WORKING DATA:
════

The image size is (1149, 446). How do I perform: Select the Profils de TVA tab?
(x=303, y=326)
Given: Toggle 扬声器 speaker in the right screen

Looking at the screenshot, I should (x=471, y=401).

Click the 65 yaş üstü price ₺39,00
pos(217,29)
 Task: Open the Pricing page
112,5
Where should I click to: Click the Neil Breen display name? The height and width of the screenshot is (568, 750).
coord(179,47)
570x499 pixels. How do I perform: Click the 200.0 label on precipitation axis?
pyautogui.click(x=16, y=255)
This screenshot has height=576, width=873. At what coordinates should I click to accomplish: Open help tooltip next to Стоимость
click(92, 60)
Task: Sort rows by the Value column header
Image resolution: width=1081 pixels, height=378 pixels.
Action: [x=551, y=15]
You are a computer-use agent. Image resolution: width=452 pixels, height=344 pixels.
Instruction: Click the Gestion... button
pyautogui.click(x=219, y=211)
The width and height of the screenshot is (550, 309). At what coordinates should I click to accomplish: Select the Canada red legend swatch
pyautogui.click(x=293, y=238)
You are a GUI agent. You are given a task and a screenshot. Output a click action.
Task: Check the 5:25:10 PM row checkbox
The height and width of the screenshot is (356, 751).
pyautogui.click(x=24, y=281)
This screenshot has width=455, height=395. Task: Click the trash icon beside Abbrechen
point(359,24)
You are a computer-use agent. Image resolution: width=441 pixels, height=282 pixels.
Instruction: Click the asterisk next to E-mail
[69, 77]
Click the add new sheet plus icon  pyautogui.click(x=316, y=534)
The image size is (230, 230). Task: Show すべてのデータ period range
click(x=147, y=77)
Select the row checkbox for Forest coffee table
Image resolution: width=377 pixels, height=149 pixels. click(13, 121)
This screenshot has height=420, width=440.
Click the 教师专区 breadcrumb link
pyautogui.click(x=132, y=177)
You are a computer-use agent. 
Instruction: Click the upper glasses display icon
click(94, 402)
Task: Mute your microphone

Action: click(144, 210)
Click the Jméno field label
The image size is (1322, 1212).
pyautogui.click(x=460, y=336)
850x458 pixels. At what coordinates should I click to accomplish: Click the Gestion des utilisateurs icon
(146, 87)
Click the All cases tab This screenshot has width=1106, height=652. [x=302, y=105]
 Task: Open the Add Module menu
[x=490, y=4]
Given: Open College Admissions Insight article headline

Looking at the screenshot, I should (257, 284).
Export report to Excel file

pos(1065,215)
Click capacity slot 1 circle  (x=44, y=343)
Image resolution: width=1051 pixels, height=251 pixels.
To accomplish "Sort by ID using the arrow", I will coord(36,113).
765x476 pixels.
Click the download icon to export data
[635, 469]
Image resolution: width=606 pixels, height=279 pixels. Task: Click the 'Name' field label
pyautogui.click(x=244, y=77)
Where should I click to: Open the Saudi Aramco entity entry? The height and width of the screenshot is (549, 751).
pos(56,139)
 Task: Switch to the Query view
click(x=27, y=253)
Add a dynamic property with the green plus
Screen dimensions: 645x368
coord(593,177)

════

WHAT IS EXPECTED:
Quote only the lines from the line containing "Task: Switch to the Query view" through the end of the entries, keeping the first and the last.

EXPECTED ANSWER:
 Task: Switch to the Query view
click(x=27, y=253)
Add a dynamic property with the green plus
Screen dimensions: 645x368
coord(593,177)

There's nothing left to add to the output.